» Data extracted from a collection
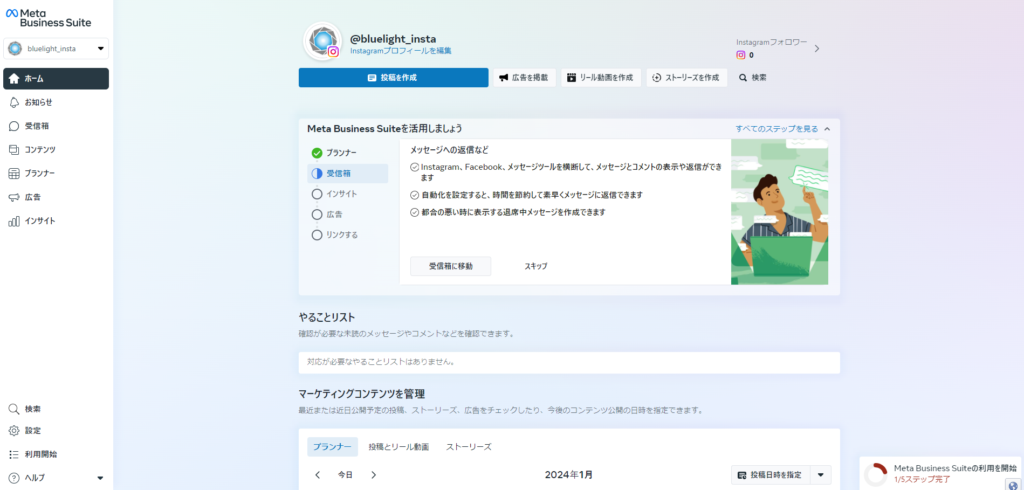Image resolution: width=1024 pixels, height=490 pixels.
Task: Click the コンテンツ sidebar icon
Action: pyautogui.click(x=14, y=150)
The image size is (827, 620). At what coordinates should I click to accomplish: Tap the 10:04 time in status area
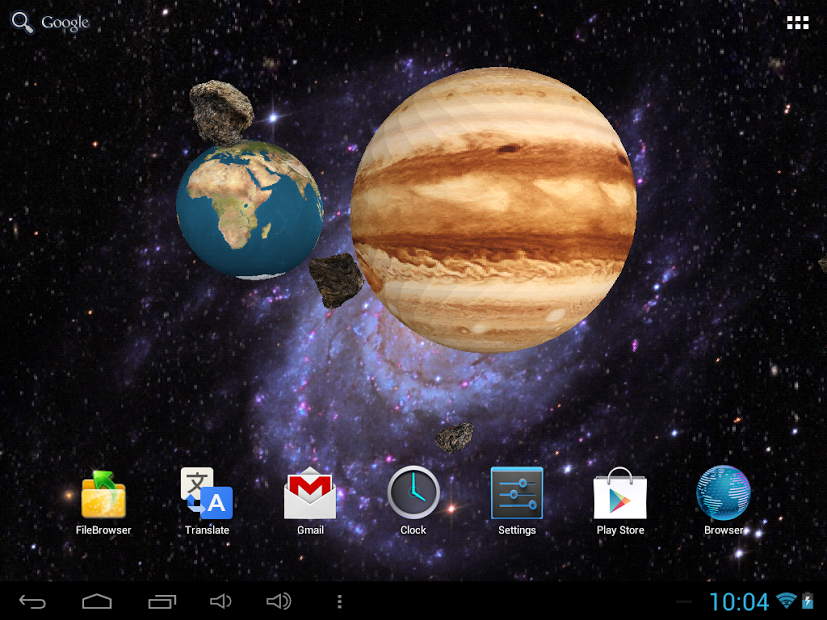tap(739, 601)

» Exercise prompt
This task calls for the lines from the line holding "The image size" through the last line above, restated word for word with both ends included and the pictures dropped.

» Answer box
The image size is (827, 620). At what coordinates should I click to accomplish: Tap the 10:04 time in status area
tap(739, 601)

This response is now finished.